● **Short exercise**
Reproduce each of the following rows word for word, leaving out the pictures.
━━━━━━━━━━━━━━━━━━━━
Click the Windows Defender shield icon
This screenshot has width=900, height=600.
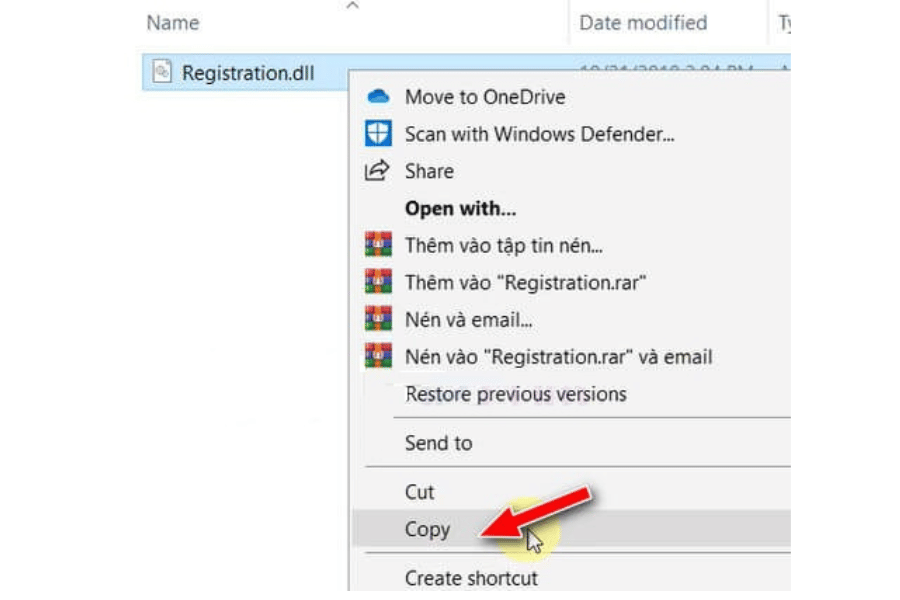(377, 134)
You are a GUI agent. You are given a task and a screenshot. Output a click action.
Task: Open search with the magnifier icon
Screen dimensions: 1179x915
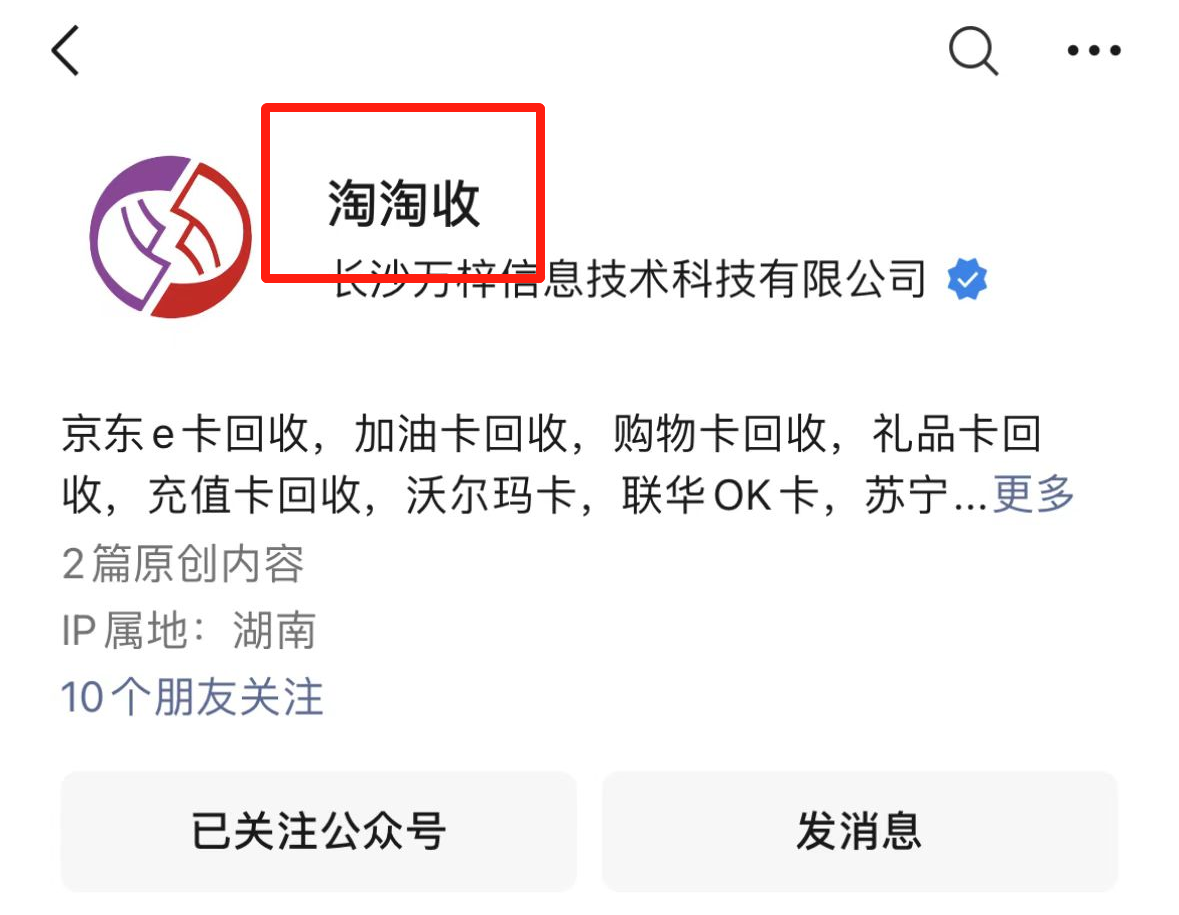(973, 50)
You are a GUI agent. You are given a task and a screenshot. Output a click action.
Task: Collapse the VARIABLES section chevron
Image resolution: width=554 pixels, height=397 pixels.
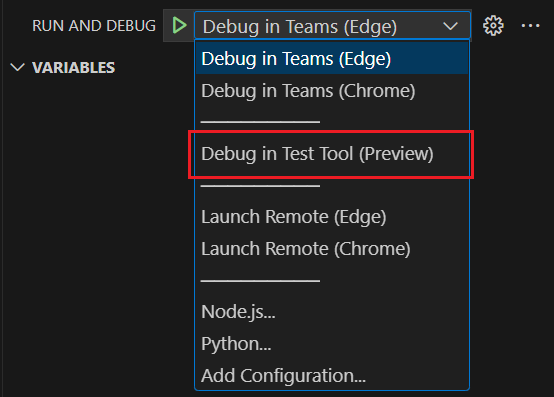(17, 67)
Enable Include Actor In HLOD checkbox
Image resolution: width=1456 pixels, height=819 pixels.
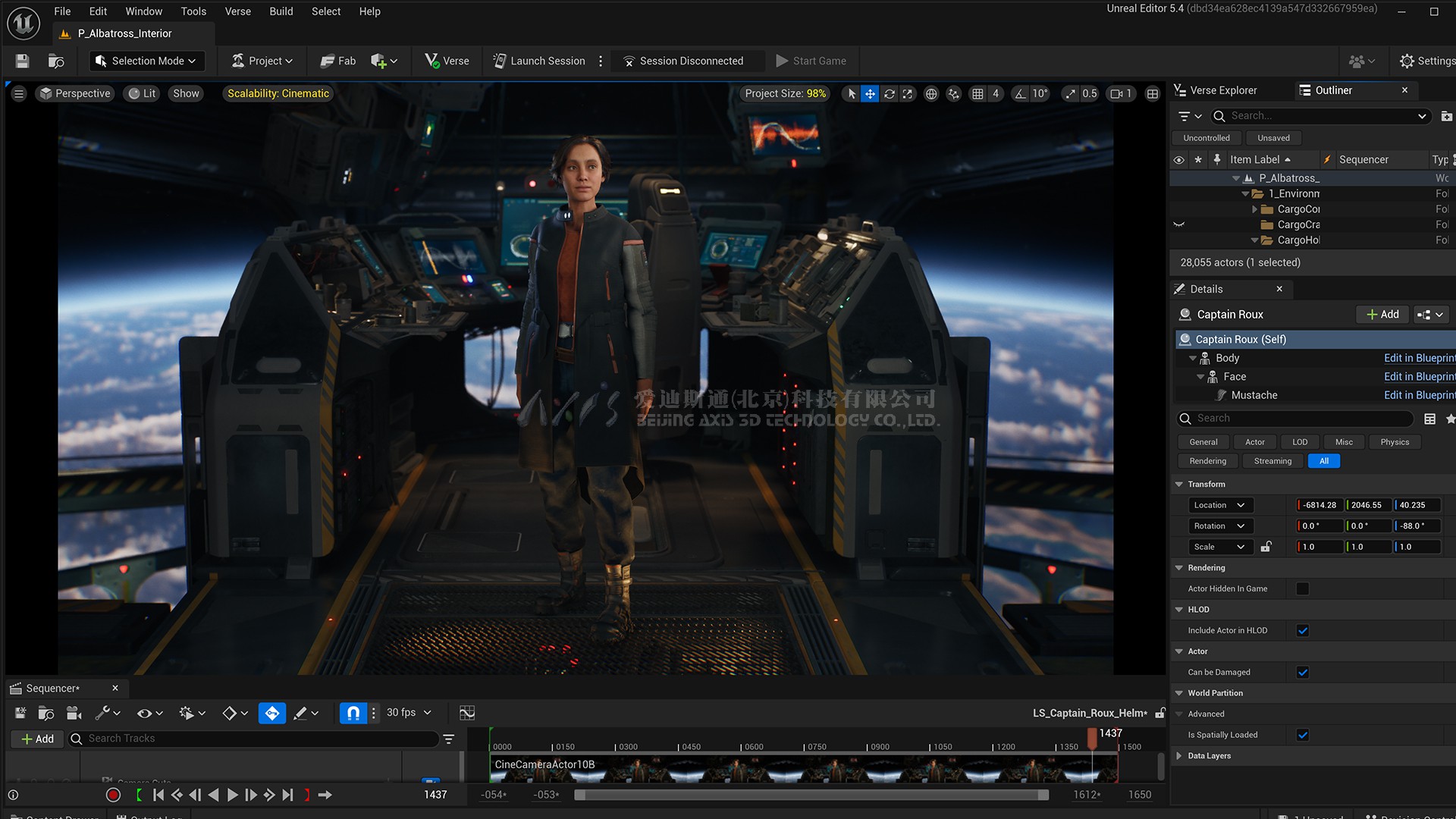point(1303,630)
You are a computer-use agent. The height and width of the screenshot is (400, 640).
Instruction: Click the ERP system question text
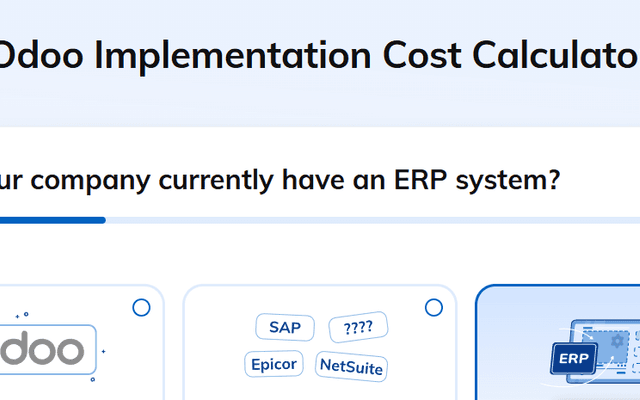pos(280,180)
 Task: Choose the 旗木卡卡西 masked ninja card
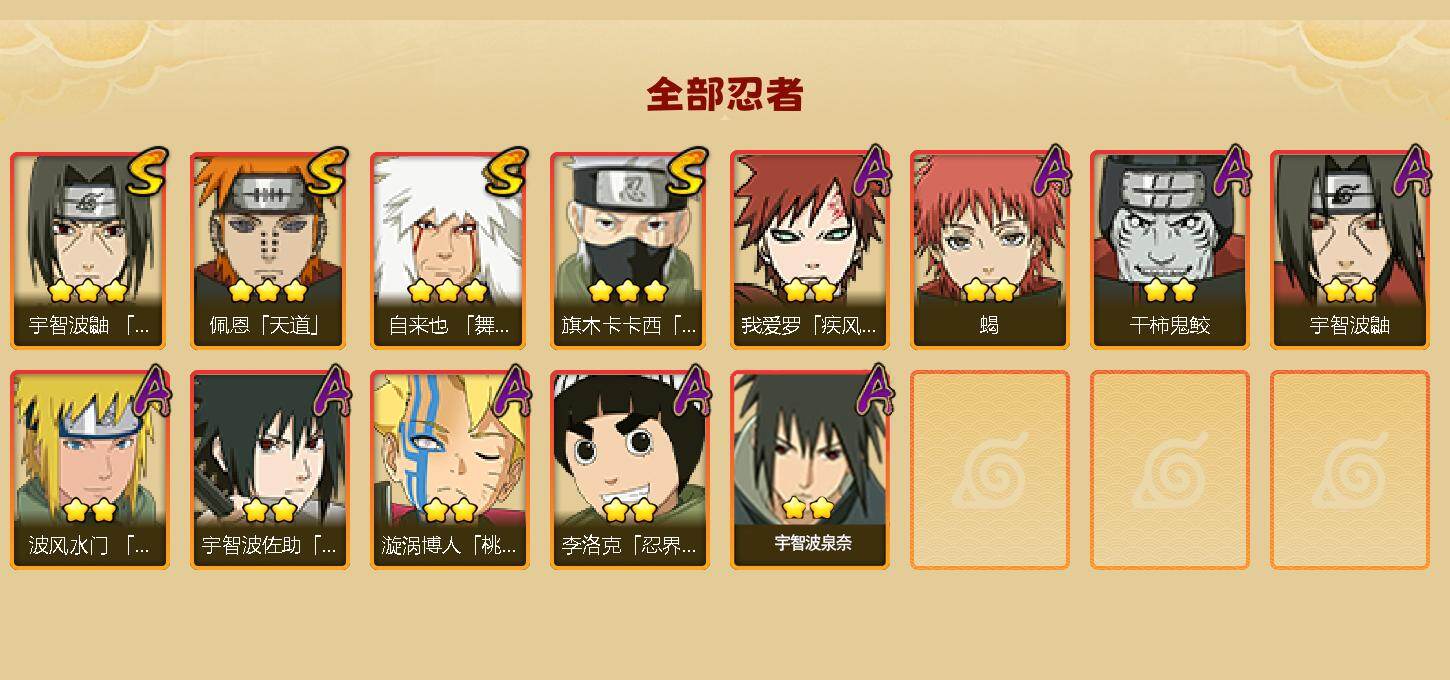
━━━━━━━━━━━━━━━━━━━━
● **Output below**
Click the Windows Defender shield icon
This screenshot has width=900, height=600.
(377, 134)
You are a GUI agent. You are given a task and a screenshot. Output a click action.
Task: Open search with the magnifier icon
Screen dimensions: 1179x915
(973, 50)
You are a GUI agent. You are given a task and a screenshot. Output a click action.
Task: Collapse the VARIABLES section chevron
Image resolution: width=554 pixels, height=397 pixels.
(17, 67)
Enable Include Actor In HLOD checkbox
Image resolution: width=1456 pixels, height=819 pixels.
point(1303,630)
You are a computer-use agent. The height and width of the screenshot is (400, 640).
Instruction: Click the ERP system question text
pos(280,180)
 Task: Choose the 旗木卡卡西 masked ninja card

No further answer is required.